II. Motion for Sanctions
For Defendants’ removal of Plaintiff’s Complaint to federal court, Plaintiff seeks sanctions under 18 U.S.C. § 1927. Section 1927 provides, “Any attorney or other person admitted to conduct cases in any court of the United States or any Territory thereof who so multiplies the proceedings in any case unreasonably and vexatiously may be required by the court to satisfy personally the excess costs, expenses, and attorneys’ fees reasonably incurred because of such conduct.” Here, although the Court has ultimately determined that subject matter jurisdiction is lacking, the Court cannot find that Defendants’ removal was frivolous or filed to harass or create delay. Plaintiff’s Motion for Sanctions is denied.
IT IS SO ORDERED.
1 Nor would these federal issues be “substantial” for arising under jurisdiction. Even were the federal issues in Plaintiff’s complaint significant to the immediate suit—which they are not—“the substantiality inquiry ... looks [] to the importance of the issue to the federal system as a whole.” Gunn v. Minton, 568 U.S. 251, 260, 133 S. Ct. 1059, 1066 (2013). For example, a federal issue may be substantial where state adjudication of the federal issue would “undermine the development of a uniform body of [federal] law.” Id. at 261. Those concerns simply do not apply here.

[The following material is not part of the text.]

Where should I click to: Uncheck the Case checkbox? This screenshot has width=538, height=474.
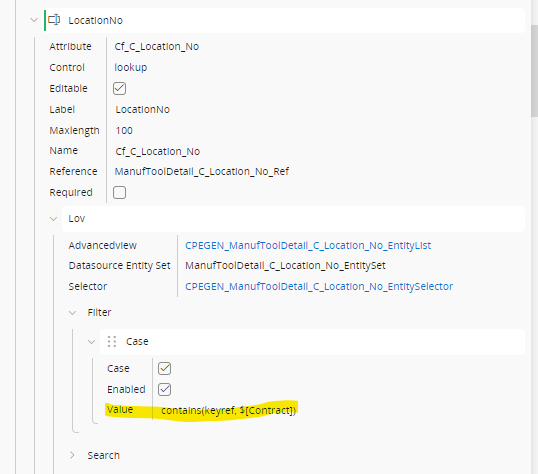[x=164, y=368]
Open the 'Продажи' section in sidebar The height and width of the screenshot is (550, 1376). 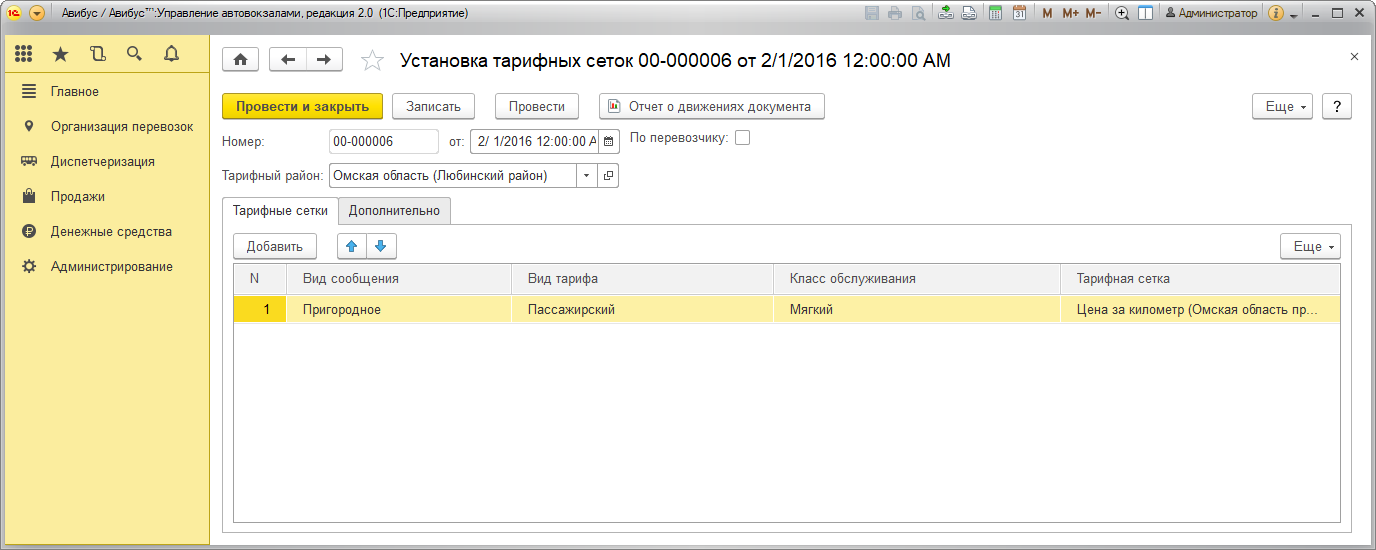(x=77, y=197)
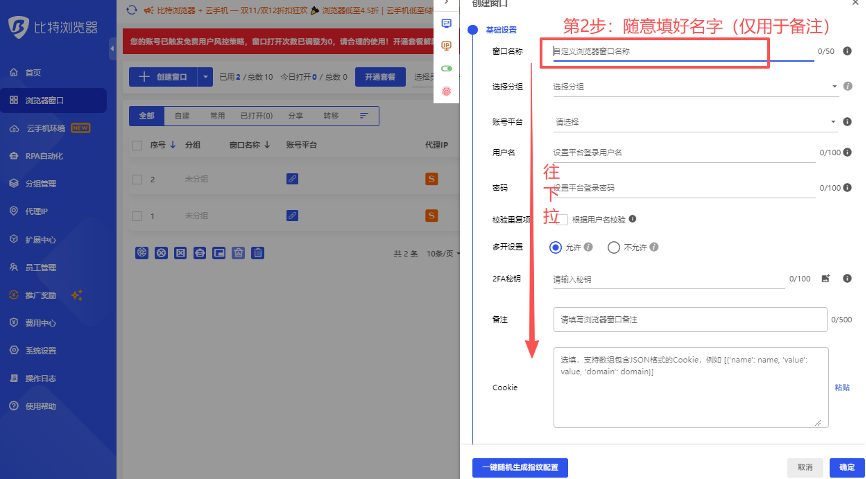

Moreover, because consumer protection and matters of contract have been traditionally handled by states, exercising jurisdiction over cases like the present one arguably would disrupt the federal- state balance. See Nevada v. Bank of Am. Corp., 672 F.3d 661, 676 (9th Cir. 2012) (“State courts frequently handle state-law consumer protection suits that refer to or are predicated on standards set forth in federal statutes. Exercising federal question jurisdiction over any state law claim that references a federal consumer protection statute would ‘herald[ ] a potentially enormous shift of traditionally state cases into federal courts.’”).